[Opening STUDY TEXT section]
Lady Gaga at Micky's

Credit: Micky's

Lady Gaga's 'Applause,' now with 100% more drag queens: Watch the lyric video

Put your hands up for Mother Monster's makeup

Lady Gaga's "Applause" leaked over the past weekend, more than a week earlier than the pop singer was prepared to reveal the song and its music video. So you can see why the lyric video for "Applause" looks a little rushed: it was shot in a rush, to add some traction to a leaky reveal.

Mother Monster gathered up some Little Monsters and some drag queens and hit Micky's nightclub and gay bar in West Hollywood just last night (Aug. 13), coming up with a colorfully cable-access performance for the vid. Featured is Gaga in her some of her "Applause" single cover makeup, with several performers rocking a similar look. Fans partied in close quarters with the singer and her new recruits.
[Closing STUDY TEXT section]
[Opening RAW DATA section]
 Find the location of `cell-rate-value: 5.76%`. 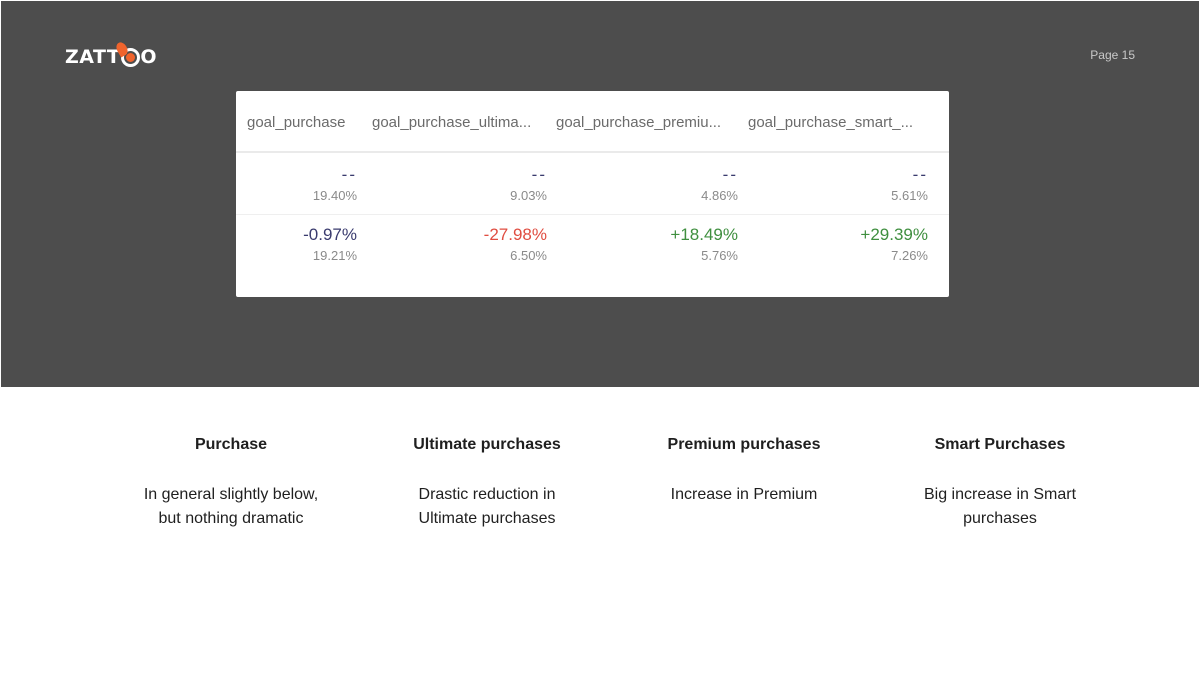

cell-rate-value: 5.76% is located at coordinates (720, 256). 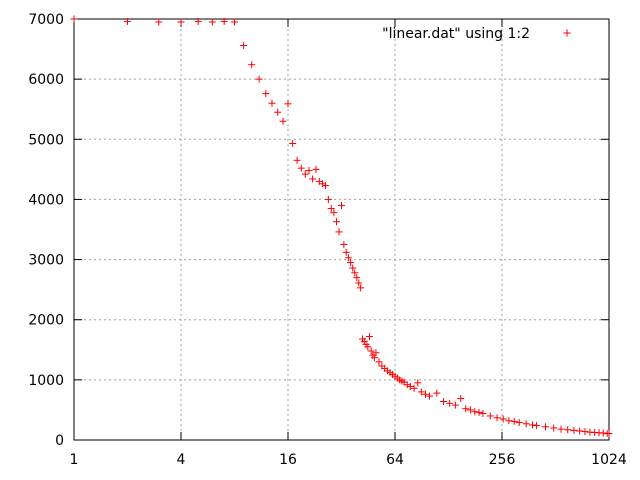 I want to click on y-tick-label: 5000, so click(x=46, y=140).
[Closing RAW DATA section]
* ACTIVITY 1
In the article on the "Applause" lyric video, where was the video shot?
* ACTIVITY 2
Transcribe everything in the article on the "Applause" lyric video from "Lady Gaga at" down to "a leaky reveal.".

* FINAL ANSWER 1
At Micky's nightclub and gay bar in West Hollywood.

* FINAL ANSWER 2
Lady Gaga at Micky's

Credit: Micky's

Lady Gaga's 'Applause,' now with 100% more drag queens: Watch the lyric video

Put your hands up for Mother Monster's makeup

Lady Gaga's "Applause" leaked over the past weekend, more than a week earlier than the pop singer was prepared to reveal the song and its music video. So you can see why the lyric video for "Applause" looks a little rushed: it was shot in a rush, to add some traction to a leaky reveal.